Berlin hat die schnellsten Finanzämter
Der Bund der Steuerzahler hat die durchschnittlichen Bearbeitungsdaten für Steuererklärungen ermittelt. Fazit: Es dauert zwischen sechs und acht Wochen. NRW liefert keine präzisen Daten und entzieht sich so einer Beurteilung.

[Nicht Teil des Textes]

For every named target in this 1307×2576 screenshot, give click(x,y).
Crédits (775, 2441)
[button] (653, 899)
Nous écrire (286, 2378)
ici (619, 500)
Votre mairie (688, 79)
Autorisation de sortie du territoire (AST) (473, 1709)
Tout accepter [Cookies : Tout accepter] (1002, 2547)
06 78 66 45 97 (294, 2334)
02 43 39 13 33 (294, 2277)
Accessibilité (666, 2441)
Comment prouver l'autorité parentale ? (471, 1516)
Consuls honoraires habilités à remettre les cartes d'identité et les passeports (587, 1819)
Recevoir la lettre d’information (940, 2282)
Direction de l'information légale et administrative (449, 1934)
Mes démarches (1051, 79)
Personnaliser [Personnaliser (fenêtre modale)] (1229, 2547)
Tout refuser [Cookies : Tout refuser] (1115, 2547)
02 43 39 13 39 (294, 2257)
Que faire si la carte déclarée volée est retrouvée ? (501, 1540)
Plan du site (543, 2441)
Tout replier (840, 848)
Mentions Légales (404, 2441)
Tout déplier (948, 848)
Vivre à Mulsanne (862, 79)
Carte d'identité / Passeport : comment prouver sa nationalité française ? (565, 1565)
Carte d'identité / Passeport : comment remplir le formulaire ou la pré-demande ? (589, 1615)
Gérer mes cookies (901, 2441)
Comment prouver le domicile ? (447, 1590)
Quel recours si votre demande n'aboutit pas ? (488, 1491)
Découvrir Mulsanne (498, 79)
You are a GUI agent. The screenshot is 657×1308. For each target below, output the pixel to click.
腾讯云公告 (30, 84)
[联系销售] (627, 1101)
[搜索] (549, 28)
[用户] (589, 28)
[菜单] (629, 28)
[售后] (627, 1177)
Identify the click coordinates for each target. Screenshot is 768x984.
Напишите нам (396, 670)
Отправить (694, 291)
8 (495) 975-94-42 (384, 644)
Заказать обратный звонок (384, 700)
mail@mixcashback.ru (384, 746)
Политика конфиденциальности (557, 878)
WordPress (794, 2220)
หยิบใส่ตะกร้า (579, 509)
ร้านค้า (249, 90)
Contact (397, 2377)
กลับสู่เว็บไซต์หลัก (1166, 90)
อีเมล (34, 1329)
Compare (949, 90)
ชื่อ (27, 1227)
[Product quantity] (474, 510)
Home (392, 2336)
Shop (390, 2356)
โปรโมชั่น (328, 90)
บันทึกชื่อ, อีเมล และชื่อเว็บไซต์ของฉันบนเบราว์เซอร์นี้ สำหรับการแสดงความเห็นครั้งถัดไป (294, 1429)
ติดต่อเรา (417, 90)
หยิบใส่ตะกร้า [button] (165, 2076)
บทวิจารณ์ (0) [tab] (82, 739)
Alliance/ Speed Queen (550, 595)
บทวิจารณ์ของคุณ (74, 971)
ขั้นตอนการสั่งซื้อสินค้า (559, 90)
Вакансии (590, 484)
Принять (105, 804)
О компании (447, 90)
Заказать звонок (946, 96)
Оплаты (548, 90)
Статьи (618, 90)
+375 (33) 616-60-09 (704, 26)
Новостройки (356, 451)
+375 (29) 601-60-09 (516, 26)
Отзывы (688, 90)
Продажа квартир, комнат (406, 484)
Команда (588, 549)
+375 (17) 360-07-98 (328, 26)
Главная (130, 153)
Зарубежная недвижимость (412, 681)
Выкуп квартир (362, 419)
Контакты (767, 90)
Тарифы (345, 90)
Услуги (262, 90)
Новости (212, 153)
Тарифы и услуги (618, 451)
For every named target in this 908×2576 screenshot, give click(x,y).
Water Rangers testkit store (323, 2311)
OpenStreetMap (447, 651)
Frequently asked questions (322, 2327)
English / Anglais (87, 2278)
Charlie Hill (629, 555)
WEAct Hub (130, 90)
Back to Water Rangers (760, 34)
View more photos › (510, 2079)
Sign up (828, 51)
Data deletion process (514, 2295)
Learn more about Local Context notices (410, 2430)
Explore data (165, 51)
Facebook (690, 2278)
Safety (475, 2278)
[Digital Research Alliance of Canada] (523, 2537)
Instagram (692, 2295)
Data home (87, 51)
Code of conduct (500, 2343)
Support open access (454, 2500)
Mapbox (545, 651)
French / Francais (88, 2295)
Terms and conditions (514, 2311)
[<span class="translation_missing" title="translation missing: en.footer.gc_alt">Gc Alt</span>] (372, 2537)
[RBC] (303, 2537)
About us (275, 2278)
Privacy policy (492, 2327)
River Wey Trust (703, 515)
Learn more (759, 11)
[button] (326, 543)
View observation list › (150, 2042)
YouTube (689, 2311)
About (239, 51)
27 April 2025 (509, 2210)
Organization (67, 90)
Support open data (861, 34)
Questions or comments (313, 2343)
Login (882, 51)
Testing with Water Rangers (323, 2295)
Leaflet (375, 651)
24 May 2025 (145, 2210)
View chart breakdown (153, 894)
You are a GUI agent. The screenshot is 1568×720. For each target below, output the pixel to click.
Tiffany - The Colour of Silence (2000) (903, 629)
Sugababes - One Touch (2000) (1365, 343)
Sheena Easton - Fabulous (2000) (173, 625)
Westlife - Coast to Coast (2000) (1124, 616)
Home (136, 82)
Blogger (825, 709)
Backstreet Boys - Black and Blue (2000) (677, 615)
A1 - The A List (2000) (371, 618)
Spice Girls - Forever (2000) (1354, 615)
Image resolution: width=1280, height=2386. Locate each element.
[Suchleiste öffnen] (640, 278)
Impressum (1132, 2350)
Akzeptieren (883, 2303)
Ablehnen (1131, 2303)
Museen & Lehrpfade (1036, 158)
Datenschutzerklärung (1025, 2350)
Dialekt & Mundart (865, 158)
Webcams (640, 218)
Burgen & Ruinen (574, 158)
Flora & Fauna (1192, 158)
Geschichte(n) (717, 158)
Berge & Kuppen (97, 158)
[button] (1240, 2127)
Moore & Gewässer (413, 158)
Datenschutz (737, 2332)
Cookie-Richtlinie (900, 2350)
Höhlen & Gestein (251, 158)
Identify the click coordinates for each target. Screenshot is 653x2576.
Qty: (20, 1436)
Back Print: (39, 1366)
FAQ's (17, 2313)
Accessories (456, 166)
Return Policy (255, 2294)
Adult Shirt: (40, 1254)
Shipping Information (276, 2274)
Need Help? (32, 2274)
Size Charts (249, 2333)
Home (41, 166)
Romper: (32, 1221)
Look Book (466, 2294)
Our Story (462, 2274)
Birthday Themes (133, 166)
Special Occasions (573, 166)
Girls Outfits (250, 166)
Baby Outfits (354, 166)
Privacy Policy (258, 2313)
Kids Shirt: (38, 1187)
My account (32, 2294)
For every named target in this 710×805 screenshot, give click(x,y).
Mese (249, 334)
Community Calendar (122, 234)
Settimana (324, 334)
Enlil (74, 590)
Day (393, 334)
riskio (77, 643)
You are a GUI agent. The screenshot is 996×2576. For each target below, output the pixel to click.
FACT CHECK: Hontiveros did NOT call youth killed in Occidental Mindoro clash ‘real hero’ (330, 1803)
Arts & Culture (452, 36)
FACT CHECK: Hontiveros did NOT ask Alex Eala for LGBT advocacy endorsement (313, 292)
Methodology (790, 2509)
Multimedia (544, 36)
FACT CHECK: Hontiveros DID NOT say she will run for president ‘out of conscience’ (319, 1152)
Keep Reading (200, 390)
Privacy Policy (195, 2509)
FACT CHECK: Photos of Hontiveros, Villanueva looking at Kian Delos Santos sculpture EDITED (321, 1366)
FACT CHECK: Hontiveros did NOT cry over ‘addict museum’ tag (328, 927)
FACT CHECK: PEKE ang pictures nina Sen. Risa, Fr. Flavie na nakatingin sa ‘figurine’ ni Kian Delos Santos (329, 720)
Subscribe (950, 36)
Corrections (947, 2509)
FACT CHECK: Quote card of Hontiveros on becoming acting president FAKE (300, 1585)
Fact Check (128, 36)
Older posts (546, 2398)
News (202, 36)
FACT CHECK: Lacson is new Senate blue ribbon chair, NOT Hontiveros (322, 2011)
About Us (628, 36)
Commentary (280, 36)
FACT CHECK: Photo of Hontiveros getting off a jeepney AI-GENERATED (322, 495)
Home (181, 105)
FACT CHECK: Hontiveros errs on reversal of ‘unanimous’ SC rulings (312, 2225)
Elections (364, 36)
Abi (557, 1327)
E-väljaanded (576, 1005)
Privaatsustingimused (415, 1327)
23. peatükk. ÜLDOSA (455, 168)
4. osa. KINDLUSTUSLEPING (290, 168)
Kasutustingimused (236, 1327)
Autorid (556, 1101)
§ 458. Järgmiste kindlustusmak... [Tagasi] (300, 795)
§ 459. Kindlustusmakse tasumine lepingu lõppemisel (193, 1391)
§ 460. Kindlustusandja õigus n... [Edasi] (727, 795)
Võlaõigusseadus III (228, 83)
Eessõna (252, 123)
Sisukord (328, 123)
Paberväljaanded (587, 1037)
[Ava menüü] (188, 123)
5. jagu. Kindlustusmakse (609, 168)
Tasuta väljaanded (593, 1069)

DÜSSELDORF Das mit der Bearbeitungszeit bei Steuererklärungen ist ein bisschen so wie die gefühlte Temperatur. Die nimmt der Mensch subjektiv wahr, aber das Gefühl muss nicht mit der Wirklichkeit übereinstimmen. Auf die Steuererklärung übertragen: Viele Bürger haben das Gefühl, dass die Finanzämter immer länger für die Bearbeitung brauchen, wenn der Steuerzahler Geld zurückbekommt, während es deutlich schneller geht, wenn der Fiskus eine Nachforderung hat. Dem ist aber nicht so, wenn man dem Bund der Steuerzahler glaubt: „Die Bearbeitung der Steuerfälle erfolgt allein nach dem Eingang der Steuererklärungen. Ob es dann zu einer Steuererstattung oder Nachzahlung kommt, ist nicht entscheidend“, sagt Isabel Klocke, Abteilungsleiterin Steuerrecht und Steuerpolitik beim Bund der Steuerzahler.
Die zweigeteilte Geschwindigkeit ist also eine Mär. Tatsächliche Tempo-Unterschiede bei der Bearbeitung gibt es zwischen den einzelnen Bundesländern. Die schnellsten Finanzämter gibt es nach einer Auswertung des Bundes der Steuerzahler für 2016 in Berlin, Hamburg und im Saarland, die langsamsten in Hessen, Niedersachsen und Bremen (siehe nebenstehende Tabelle).
Jedenfalls, wenn es um die Bearbeitungszeiten in Tagen geht. In Nordrhein-Westfalen sind die Finanzämter im Schnitt womöglich noch langsamer, doch das lässt sich nicht mit Bestimmtheit sagen, weil sich das nordrhein-westfälische Finanzministerium seit Jahren beharrlich weigert, dem Bund der Steuerzahler präzise Daten mitzuteilen. Eine fundierte Begründung habe es dafür bisher nicht gegeben, heißt es. Das Ministerium wollte sich auf Anfrage nicht zu den Gründen für die von allen anderen Ländern abweichenden Auskünfte äußern. Dem Steuerzahler-Bund hat das Ministerium unter anderem mitgeteilt, dass innerhalb von zwei Wochen bis vier Monaten 95 Prozent aller Einkommensteuererklärungen bearbeitet und binnen sechs Monaten fast 99 Prozent der Erklärungseingänge erledigt würden. So eine Spanne hilft beim Vergleich natürlich nicht. „Aus welchem Grund NRW keine konkreten Angaben macht, ist uns nicht bekannt“, sagt Isabel Klocke. Im Umfeld der Finanzverwaltung heißt es, dass es nicht an der Software liegen könne, weil NRW dasselbe Tool nutze wie andere Länder.
In der bundesweiten Statistik haben sich 2016 neun Bundesländer verbessert, sechs schnitten schlechter ab als im Vorjahr. NRW bleibt dank seiner großzügig bemessenen Spielräume stabil, wird aber dafür in der Steuerzahlerbund-Statistik auch auf dem letzten Platz geführt.
Den größten Sprung nach vorn gemacht hat das Saarland. Aus 62 Tagen durchschnittlicher Bearbeitungszeit im Jahr 2015 sind ein Jahr später 46 geworden. Rechnet man das in Arbeitstagen, sind die Saarländer im Mittel drei Wochen schneller geworden. So eine Beschleunigung weist im Bundesvergleich niemand auf. Das Finanzministerium in Saarbrücken erklärt auf Anfrage, man habe einen Maßnahmenkatalog aufgelegt, um die Bearbeitungszeiten zu verkürzen.